Problem description
Only these lines should appear, exactly: the one containing "The width and height of the screenshot is (1484, 812)." and every line after it through the end of the material below.
Content starts
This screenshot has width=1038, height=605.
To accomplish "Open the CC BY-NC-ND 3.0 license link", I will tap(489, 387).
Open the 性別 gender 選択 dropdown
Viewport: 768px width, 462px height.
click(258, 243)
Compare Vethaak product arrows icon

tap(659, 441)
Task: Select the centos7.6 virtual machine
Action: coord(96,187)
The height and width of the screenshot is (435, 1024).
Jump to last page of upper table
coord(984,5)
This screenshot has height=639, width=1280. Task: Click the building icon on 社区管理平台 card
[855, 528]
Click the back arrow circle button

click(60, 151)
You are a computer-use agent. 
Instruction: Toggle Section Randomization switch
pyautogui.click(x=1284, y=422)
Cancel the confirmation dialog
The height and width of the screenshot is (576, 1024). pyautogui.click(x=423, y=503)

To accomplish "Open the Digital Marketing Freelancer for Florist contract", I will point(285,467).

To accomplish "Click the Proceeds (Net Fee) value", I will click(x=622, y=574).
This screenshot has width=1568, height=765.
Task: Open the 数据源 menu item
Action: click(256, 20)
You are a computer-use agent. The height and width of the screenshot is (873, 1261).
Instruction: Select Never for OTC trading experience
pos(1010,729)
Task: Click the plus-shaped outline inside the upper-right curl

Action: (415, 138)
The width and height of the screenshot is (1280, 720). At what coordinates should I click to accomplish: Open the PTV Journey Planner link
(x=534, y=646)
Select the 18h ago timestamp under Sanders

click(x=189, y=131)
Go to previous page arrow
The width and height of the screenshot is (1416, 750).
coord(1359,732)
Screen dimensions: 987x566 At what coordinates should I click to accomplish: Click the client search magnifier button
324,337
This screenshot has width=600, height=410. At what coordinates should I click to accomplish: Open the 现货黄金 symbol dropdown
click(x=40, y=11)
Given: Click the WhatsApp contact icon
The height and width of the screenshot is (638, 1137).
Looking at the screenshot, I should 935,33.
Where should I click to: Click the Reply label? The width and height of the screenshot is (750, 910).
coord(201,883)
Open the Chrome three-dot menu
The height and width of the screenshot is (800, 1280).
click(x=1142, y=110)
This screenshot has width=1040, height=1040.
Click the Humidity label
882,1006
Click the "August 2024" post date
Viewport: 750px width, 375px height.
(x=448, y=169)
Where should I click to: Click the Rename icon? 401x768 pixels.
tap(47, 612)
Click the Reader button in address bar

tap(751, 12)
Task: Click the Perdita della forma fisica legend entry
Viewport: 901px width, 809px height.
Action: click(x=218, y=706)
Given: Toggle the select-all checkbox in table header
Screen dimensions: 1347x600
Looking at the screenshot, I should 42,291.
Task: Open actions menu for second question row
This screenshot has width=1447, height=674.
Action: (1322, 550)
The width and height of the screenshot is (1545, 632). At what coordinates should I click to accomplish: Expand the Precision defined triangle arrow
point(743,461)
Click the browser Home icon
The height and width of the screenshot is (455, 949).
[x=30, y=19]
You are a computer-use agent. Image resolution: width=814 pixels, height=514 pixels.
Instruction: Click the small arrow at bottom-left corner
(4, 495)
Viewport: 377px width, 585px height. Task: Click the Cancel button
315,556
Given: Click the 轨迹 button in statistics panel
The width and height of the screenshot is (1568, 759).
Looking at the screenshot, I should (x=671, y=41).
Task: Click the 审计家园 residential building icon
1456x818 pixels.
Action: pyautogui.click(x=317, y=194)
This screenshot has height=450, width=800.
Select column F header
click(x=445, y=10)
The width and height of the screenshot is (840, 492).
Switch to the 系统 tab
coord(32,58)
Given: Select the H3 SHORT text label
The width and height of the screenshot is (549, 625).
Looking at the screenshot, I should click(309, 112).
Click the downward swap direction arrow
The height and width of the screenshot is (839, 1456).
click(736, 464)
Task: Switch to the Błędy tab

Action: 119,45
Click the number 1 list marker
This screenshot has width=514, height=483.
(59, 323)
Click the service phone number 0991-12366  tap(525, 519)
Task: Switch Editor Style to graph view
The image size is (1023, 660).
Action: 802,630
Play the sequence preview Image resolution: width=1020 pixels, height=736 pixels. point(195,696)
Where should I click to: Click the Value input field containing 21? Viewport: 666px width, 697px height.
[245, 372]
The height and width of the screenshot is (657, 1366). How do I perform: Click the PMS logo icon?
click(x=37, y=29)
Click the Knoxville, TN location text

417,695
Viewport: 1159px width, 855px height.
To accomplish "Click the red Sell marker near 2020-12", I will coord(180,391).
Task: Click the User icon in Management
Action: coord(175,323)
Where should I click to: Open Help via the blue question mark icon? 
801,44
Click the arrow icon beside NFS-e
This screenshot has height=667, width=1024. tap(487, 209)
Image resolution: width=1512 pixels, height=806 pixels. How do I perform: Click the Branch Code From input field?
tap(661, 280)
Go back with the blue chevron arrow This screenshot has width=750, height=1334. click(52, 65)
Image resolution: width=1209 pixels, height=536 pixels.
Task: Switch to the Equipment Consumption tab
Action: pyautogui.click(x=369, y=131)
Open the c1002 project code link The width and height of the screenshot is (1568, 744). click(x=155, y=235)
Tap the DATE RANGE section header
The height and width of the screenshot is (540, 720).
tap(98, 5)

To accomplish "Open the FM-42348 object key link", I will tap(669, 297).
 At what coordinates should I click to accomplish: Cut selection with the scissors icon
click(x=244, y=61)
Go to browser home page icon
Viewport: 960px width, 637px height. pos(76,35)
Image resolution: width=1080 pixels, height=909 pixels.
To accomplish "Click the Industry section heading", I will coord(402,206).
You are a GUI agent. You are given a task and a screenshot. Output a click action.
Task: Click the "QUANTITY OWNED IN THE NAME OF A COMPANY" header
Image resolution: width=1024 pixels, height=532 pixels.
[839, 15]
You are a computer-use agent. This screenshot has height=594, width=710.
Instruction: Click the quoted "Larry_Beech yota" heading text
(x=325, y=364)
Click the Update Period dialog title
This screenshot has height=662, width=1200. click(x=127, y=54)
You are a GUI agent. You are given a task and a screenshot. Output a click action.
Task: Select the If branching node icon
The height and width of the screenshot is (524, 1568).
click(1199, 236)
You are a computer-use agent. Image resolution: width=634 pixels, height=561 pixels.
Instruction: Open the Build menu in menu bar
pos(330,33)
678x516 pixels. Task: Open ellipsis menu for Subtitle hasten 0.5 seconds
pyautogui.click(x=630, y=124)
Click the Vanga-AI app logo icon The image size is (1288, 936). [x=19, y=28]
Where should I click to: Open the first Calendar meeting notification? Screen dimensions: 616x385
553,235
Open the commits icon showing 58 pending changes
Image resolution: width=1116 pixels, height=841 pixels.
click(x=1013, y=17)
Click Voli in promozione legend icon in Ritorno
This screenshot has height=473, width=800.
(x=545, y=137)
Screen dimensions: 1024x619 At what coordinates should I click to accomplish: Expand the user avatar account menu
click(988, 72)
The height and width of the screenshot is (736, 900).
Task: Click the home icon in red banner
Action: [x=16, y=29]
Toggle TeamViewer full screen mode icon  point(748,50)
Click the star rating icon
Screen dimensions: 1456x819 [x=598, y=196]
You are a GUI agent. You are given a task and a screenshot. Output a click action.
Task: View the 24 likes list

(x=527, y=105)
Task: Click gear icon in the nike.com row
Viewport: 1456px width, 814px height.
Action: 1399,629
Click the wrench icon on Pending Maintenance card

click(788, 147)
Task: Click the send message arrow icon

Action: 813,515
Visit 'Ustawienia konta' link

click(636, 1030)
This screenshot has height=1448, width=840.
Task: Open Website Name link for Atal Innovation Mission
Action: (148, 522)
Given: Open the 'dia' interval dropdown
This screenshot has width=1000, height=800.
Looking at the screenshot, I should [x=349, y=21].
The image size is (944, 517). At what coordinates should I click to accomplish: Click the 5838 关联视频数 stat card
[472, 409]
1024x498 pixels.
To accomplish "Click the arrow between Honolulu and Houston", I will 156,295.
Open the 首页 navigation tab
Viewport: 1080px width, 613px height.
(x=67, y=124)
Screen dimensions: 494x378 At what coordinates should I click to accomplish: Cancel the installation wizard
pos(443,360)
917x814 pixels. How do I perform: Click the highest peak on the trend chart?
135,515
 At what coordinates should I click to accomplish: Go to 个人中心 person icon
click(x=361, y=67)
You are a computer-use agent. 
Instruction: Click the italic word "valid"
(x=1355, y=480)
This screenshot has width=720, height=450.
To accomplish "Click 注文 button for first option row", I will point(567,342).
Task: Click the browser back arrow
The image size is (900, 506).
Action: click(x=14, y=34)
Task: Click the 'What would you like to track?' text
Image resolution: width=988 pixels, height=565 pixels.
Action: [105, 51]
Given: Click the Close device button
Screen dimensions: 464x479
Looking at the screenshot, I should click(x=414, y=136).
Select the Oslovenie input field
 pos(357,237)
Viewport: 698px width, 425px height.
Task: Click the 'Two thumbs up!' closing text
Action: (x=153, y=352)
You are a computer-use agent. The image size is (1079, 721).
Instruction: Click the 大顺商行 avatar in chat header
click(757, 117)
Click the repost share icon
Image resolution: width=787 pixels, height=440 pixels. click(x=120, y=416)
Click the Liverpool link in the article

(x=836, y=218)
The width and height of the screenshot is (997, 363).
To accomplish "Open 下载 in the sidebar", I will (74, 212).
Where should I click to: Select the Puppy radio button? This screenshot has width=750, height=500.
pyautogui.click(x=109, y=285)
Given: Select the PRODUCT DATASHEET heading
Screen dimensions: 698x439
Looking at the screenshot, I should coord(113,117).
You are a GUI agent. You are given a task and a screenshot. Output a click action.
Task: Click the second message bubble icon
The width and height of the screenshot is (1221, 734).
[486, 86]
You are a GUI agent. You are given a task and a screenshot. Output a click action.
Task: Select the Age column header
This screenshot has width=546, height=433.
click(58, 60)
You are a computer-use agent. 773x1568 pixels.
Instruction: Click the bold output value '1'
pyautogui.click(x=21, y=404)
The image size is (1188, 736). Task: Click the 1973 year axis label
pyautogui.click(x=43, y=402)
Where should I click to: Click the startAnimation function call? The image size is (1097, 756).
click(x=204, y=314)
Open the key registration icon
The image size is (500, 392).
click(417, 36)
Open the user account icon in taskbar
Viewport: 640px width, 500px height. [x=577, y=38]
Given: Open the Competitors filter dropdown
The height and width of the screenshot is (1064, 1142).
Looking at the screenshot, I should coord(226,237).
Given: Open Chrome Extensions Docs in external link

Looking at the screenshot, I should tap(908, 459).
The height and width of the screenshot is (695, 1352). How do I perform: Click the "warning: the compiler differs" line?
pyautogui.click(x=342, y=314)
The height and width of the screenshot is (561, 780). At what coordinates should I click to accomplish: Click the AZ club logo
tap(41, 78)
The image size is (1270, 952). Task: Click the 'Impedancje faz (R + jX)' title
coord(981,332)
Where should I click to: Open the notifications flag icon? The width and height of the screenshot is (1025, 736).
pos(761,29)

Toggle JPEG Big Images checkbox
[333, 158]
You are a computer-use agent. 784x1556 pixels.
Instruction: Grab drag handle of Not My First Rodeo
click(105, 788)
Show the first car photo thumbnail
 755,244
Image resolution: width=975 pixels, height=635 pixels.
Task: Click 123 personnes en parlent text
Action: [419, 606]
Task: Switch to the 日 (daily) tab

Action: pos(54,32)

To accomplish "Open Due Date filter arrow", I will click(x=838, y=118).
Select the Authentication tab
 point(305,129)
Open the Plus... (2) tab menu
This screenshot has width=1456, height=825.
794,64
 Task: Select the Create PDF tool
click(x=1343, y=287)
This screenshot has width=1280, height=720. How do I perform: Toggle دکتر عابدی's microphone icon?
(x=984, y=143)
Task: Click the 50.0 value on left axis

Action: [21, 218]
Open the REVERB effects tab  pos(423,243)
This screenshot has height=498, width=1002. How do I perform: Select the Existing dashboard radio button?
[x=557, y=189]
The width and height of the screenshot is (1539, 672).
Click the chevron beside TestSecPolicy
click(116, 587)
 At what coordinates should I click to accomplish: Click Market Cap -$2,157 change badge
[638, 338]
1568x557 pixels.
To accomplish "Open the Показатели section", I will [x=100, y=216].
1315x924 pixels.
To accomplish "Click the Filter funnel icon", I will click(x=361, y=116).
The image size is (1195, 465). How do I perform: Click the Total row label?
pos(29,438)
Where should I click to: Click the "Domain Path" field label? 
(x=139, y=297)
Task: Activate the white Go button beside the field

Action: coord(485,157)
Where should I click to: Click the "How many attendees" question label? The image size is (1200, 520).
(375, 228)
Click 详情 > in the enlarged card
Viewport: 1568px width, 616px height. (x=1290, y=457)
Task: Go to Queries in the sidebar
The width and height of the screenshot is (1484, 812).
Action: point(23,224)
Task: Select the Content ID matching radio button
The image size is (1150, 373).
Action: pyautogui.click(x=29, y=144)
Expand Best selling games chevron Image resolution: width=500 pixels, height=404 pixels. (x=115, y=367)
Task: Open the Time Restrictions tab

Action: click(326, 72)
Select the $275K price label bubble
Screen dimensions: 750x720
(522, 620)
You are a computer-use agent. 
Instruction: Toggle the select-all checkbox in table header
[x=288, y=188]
Content ends
Answer section
The width and height of the screenshot is (1484, 812).
Action: point(23,224)
Task: Select the Content ID matching radio button
The image size is (1150, 373).
Action: pyautogui.click(x=29, y=144)
Expand Best selling games chevron Image resolution: width=500 pixels, height=404 pixels. (x=115, y=367)
Task: Open the Time Restrictions tab

Action: click(326, 72)
Select the $275K price label bubble
Screen dimensions: 750x720
(522, 620)
You are a computer-use agent. 
Instruction: Toggle the select-all checkbox in table header
[x=288, y=188]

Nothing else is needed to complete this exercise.